Nel mondo stimati 6,2 milioni di tagli cesarei inutili. Viora (AOGOI): «La percentuale di cesarei in Italia è del 32%. La riduzione è più lenta delle attese, ma costante. Durante la pandemia nessun aumento di cesarei tra le donne affette da Covid»
I batteri che la mamma trasmette al proprio bambino durante il parto naturale rafforzano il sistema immunitario del nascituro. A rivelarlo uno studio pubblicato sulla rivista PLOS Medicine e condotto dagli esperti dell’università di Aarhus in Danimarca e del Murdoch Children’s Research Institute in Australia. I ricercatori avrebbero evidenziato un maggiore rischio di ricovero, entro i primi cinque anni di vita, tra i piccoli venuti alla luce da parto cesareo.
Secondo Lars Pedersen, uno degli autori danesi dello studio sarebbero 6,2 milioni i tagli cesarei non indicati, un numero raddoppiato dal 2000 ad oggi. Per condurre la propria ricerca gli studiosi hanno analizzato 7,2 milioni di nascite avvenute tra Australia, Danimarca, Inghilterra e Scozia, circa un quarto delle quali tramite taglio cesareo, il 57% in condizioni di emergenza. Il gruppo di ricerca ha scoperto che circa 1,5 milioni di bambini sono stati ricoverati in ospedale con una grave infezione prima del quinto compleanno. Le principali problematiche riscontrate sono state di natura respiratoria, gastrointestinale o dovute ad infezioni virali.
Elsa Viora, presidente del consiglio direttivo AOGOI, l’Associazione ostetrici ginecologi ospedalieri italiani, descrive a Sanità Informazione, la situazione dell’Italia. «Nel nostro Paese, l’unico strumento che abbiamo a disposizione per comprendere la diffusione del parto cesareo è il CeDAP, il Rapporto Certificato di assistenza al parto, compilato nel 100% delle nascite. Pur essendo una rilevazione precisa ed affidabile – sottolinea Viora – risente del ritardo con cui vengono diffusi i relativi dati. L’ultima pubblicazione, infatti, è datata 2017. La percentuale di cesarei è stimata intorno al 32%, con una riduzione lenta rispetto alle attese, ma costante».
L’incidenza di parti cesarei cambia tra le varie zone d’Italia ed anche tra la popolazione: «Risulta molto più diffusa tra le donne italiane che tra quelle straniere», sottolinea la ginecologa.

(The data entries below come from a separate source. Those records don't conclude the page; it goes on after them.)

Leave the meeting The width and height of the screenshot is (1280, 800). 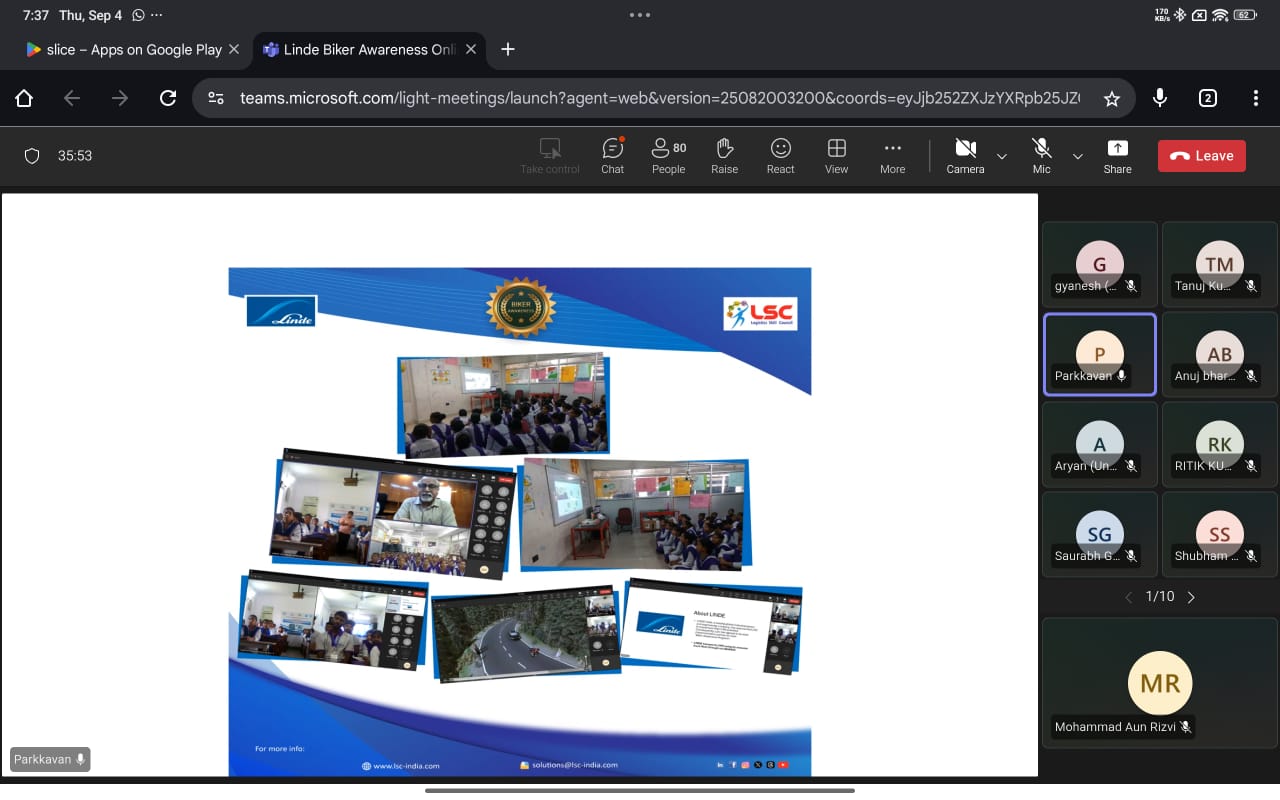coord(1201,156)
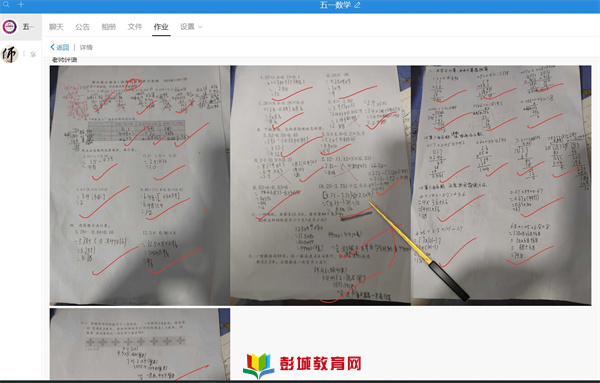This screenshot has width=600, height=383.
Task: Go to the 相册 tab
Action: [x=109, y=27]
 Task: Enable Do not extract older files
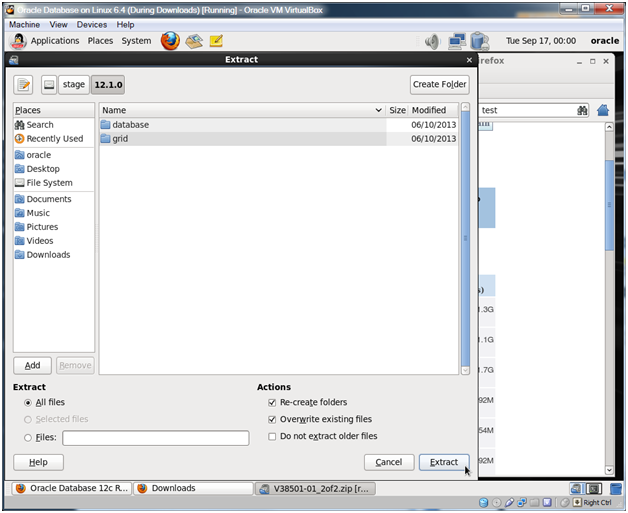point(272,436)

«Ci sono delle precise indicazioni mediche che inducono a programmare un cesareo o anche a praticarlo d’urgenza. Ma al di là delle situazioni in cui lo si sceglie per tutelare la salute della donna e del suo bambino, ci sono altre circostanze in cui, pur non essendo necessario o consigliato, lo si mette in atto – dice la presidente del consiglio direttivo AOGOI -. È il caso di quelle donne che decidono volontariamente di rinunciare ad un parto naturale. Sono questi i cesarei che andrebbero evitati. E per farlo sarebbe necessario incrementare il dialogo tra medico e paziente e rinforzare la comunicazione sociale ed istituzionale».
È la paura a spingere le donne a richiedere un parto cesareo: «Temono il dolore o che il parto naturale possa compromettere il loro benessere e quello del proprio bambino», sottolinea la specialista. Ma è ancora una volta la corretta informazione a poter fare la differenza: «Da un lato comunicando alle donne che è possibile sottoporsi all’epidurale per il trattamento del dolore durante il parto naturale e, dall’altro – aggiunge Viora -, spiegano il rapporto rischi/benefici sia del parto spontaneo, che cesareo».
Ma una buona notizia c’è ed arriva dalle ricerche condotte in epoca Covid. «L’Istituto Superiore di Sanità, dallo scorso 25 marzo, sta coordinando uno studio di popolazione che, tra le altre cose, analizza la condizione delle gravide che hanno contratto il virus durante la gestazione. La raccolta dei dati – dice la ginecologa – è ancora in corso, ma dai primi parziali si rileva che nei mesi di pandemia non c’è stato un aumento di bambini nati da taglio cesareo. Un ottimo segno che evidenzia come il lavoro di informazione e comunicazione, che ostetrici e ginecologi stanno portando avanti, stia dando ottimi risultati, anche – conclude Viora – in un periodo di massima allerta».